7.27.2024

Knee-jerk review: "Longlegs"

1. The unsettled creepiness of the trailer for this movie did the trick.
2. Nicolas Cage is over the top as usual.  They hid his face - heavy with strange prosthetics - from all the promotional material, which certainly upped the curiosity factor, but what we imagined turned out to be far scarier than what he really looks like.
3. Definite echoes of Silence of the Lambs, of course (newbie female FBI agent brought in on a disturbing serial killer case) but if you're going to steal, steal from the best.
4. The tone of the whole thing just feels... off-kilter.  Eerie.  A low hum of dread. 
5. That doesn't mean the filmmakers are above employing a few traditional jump scares accompanied by a screeching music cue.
6. Lot of long takes and wide angles that makes one anticipate something's about to happen.  Sometimes it does, sometimes it's a fake out.
7. In other words, it's the kind of movie where a character sits alone at night researching scary things (our heroine apparently can't work on this case during the daytime) and the camera's pointed at them in a way that you can see an open window or door behind them.  So you're crawling out of your skin expecting something awful to appear in that window or door.
8. We've never seen Blair Underwood this gritty and terse.  Isn't he usually playing some variation of the suave charmer?
9. Things get stranger and stranger as the story unfolds.  The final reveal about what's exactly been happening with these serial murders is completely nuts.  But that's usually the case with these kinds of things (see also: most of Stephen King's novels).  The set-up is so weird and scary that there's no way to plausibly explain it all away.

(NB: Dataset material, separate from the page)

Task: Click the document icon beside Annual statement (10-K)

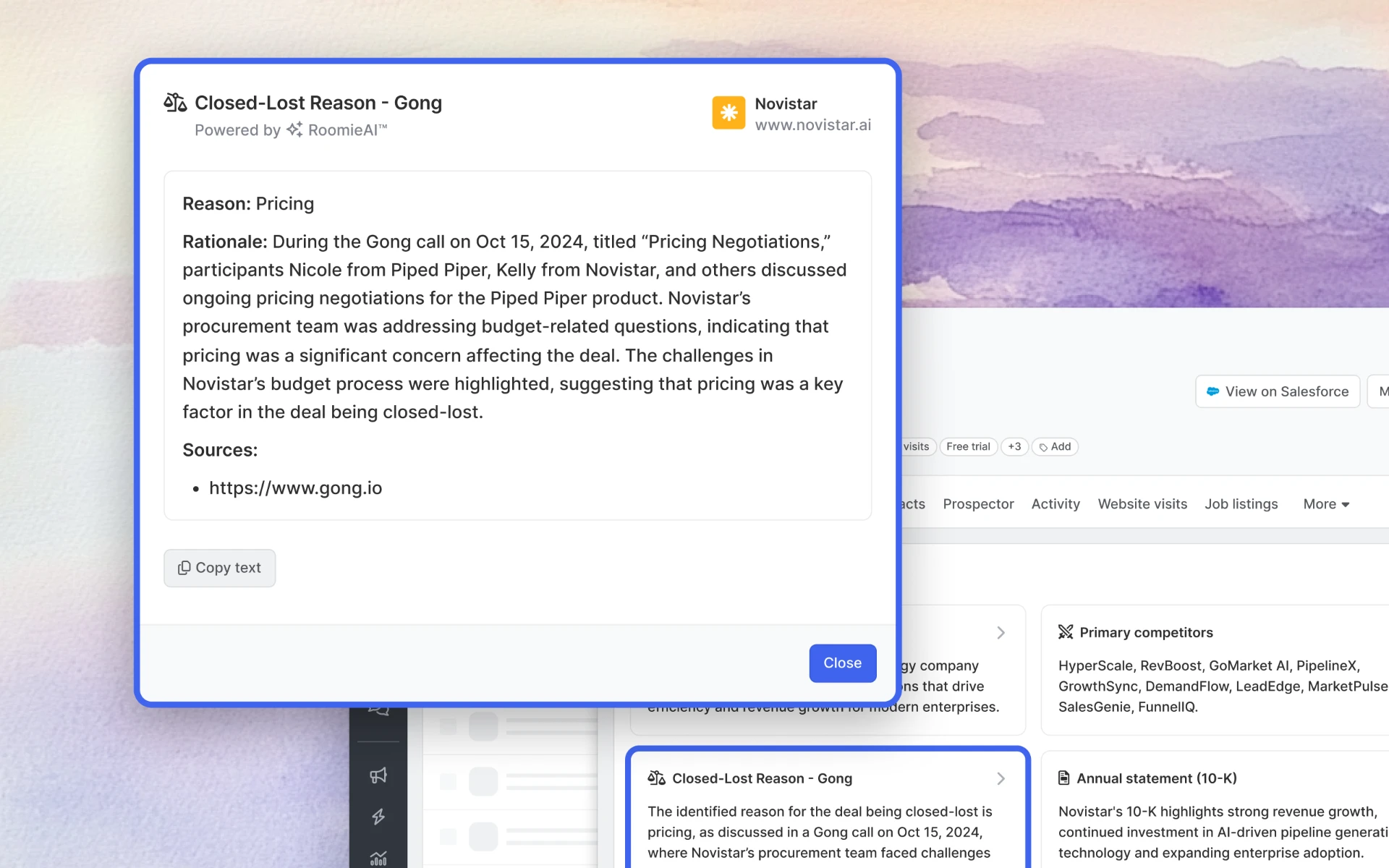Action: coord(1063,778)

10. We discussed the ending with the 15-year-old Fry on the drive home, trying to puzzle out some of the character choices at the end.  We thought we understood the rules of what was happening.  But then maybe not?  We finally decided this sort of movie is about mood more than plot.
11. For us, there's nothing scarier than someone knocking on your front door in the middle of the night.
12. The odd "longlegs" name we think is explained in a quick line of dialogue during the first encounter with the Longlegs character, but we didn't make it out.  He says something about how he didn't bring his long legs.  What the heck.  (UPDATE: apparently, the gag is that he's towering over the little girl he's talking to - using long legs - so he squats down to better communicate.)
13. The film geek in us 100% loved the gimmick of using a square aspect ratio to signal the flashbacks.
14. Obligatory scene of characters exploring a dark, scary place with flashlights.
15. A couple of allusions to T. Rex's "Bang a Gong."  No idea why.
16. If nothing else, it was a memorable experience.